Applying the model for bandwidth extension (not super-resolution)

[eloimoliner]

I am trying to train your model for the task of bandwidth extension, where the input observations are lowpassed with a certain lowpass filter at a given cutoff frequency. This differs from the super-resolution or upsampling scenario, where the lowpass filter is an antialiasing filter, which cutoff frequency is around the Nyquist of a low-resolution signal.

I understand that the spectral upsampling you propose serves as a strong regularization strategy to prevent filter overfitting. I am just wondering if your method could be considered as a baseline in my case, given that the spectral upsampling method you propose is not applicable. You mention in the paper that you noticed some artifacts when this trick was not used, but, does it still work despite that? Or it affects the GAN training stability somehow?

I'm now training a couple of models to bandwidth-extend some piano music (MAESTRO) from a lowpassed version at 1kHz and 3kHz.
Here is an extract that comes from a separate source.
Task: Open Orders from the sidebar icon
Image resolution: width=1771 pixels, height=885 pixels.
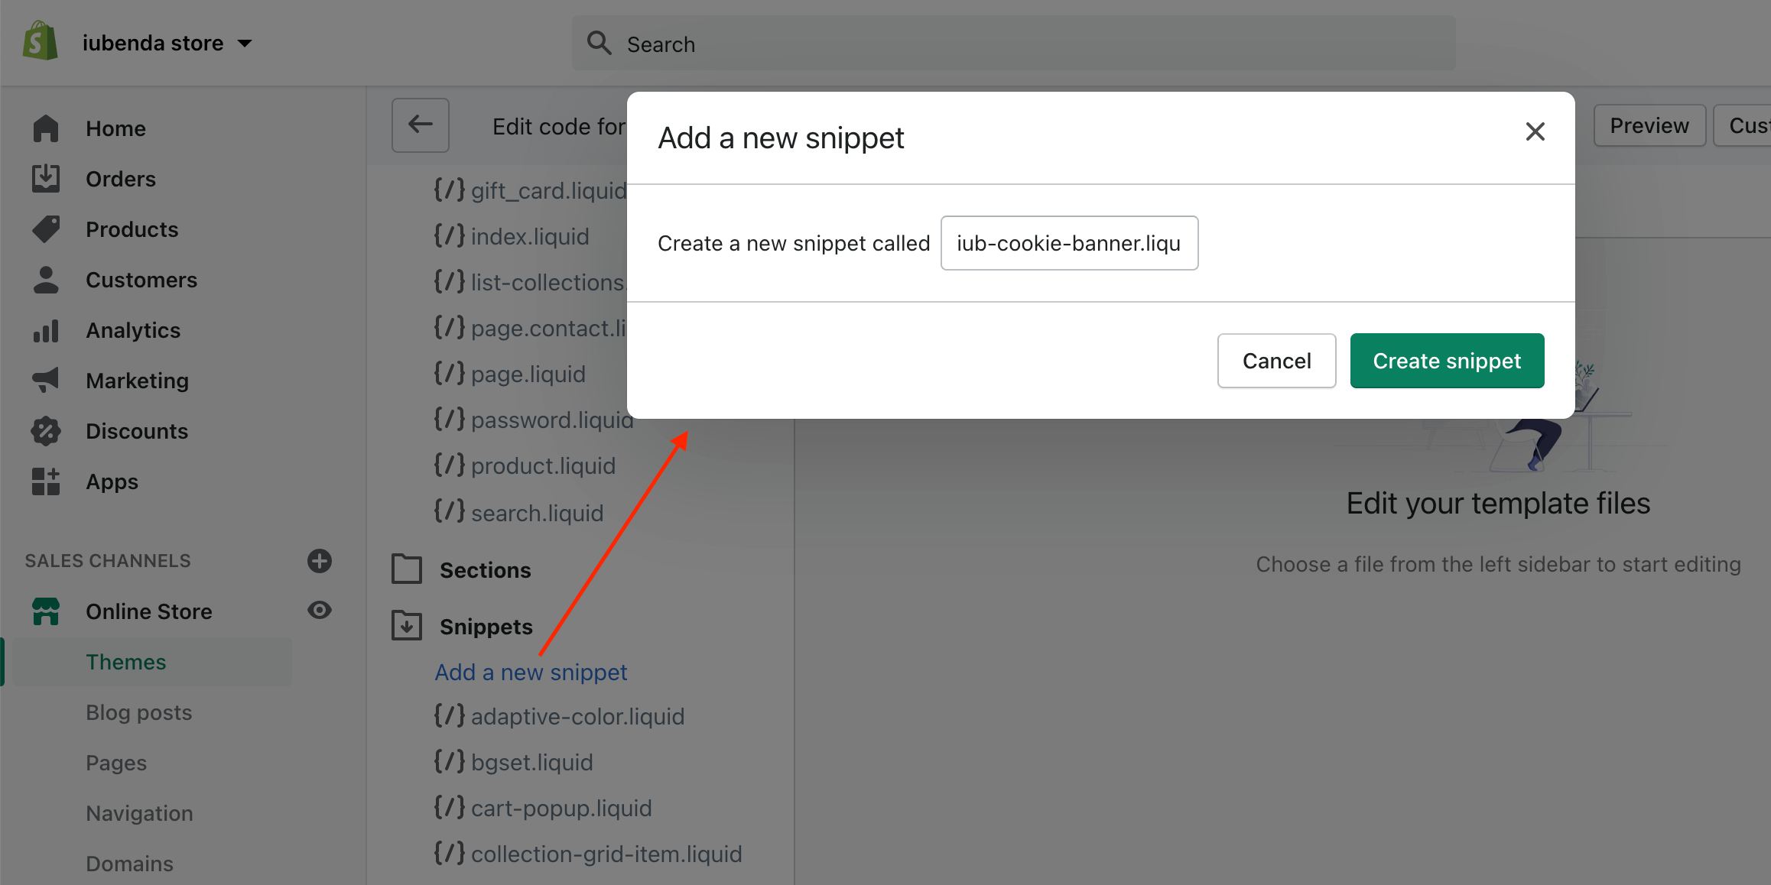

I'm training with a single lowpass filter, expecting the model to overfit to it. So far, it kind of works but the quality is still not great. I have only trained for half a day, so I'll better wait.

[m-mandel]

Hi, Thanks for trying out the model, please keep me updated on the progress! My model will probably still work without using the upsampling method, you can disable this method via a 1-2 lines in the configuration file. In some experiments I've tried, the model succeeded to remove the artifact at the verge around the Nyquist rate - though it may have taken more training epochs. I'm not sure, but I think that the spectral upsampling may still prevent some artifacts at the verge around the Nyquist rate - even if some frequencies under this threshold are missing.

[eloimoliner]

I got it working, here are some results extending some inputs lowpassed at 1kHz. I think this table was produced after 125k iterations.

https://wandb.ai/eloimoliner/Spectral%20Bandwidth%20Extension/reports/Weave-Results-23-04-20-23-54-46---Vmlldzo0MTMxMzY1

I'm not noticing this artifact at the Nyquist rate. But I am testing using the same lowpass filter than training. Is it possible that this artifact is a product of a mismatch between the antialiasing filter used during training and testing?

In a larger test set, using this model I get good results in terms of LSD, but not so good in terms of Frechet Distance (compared to other models I've trained), I wonder why this may happen.

[m-mandel]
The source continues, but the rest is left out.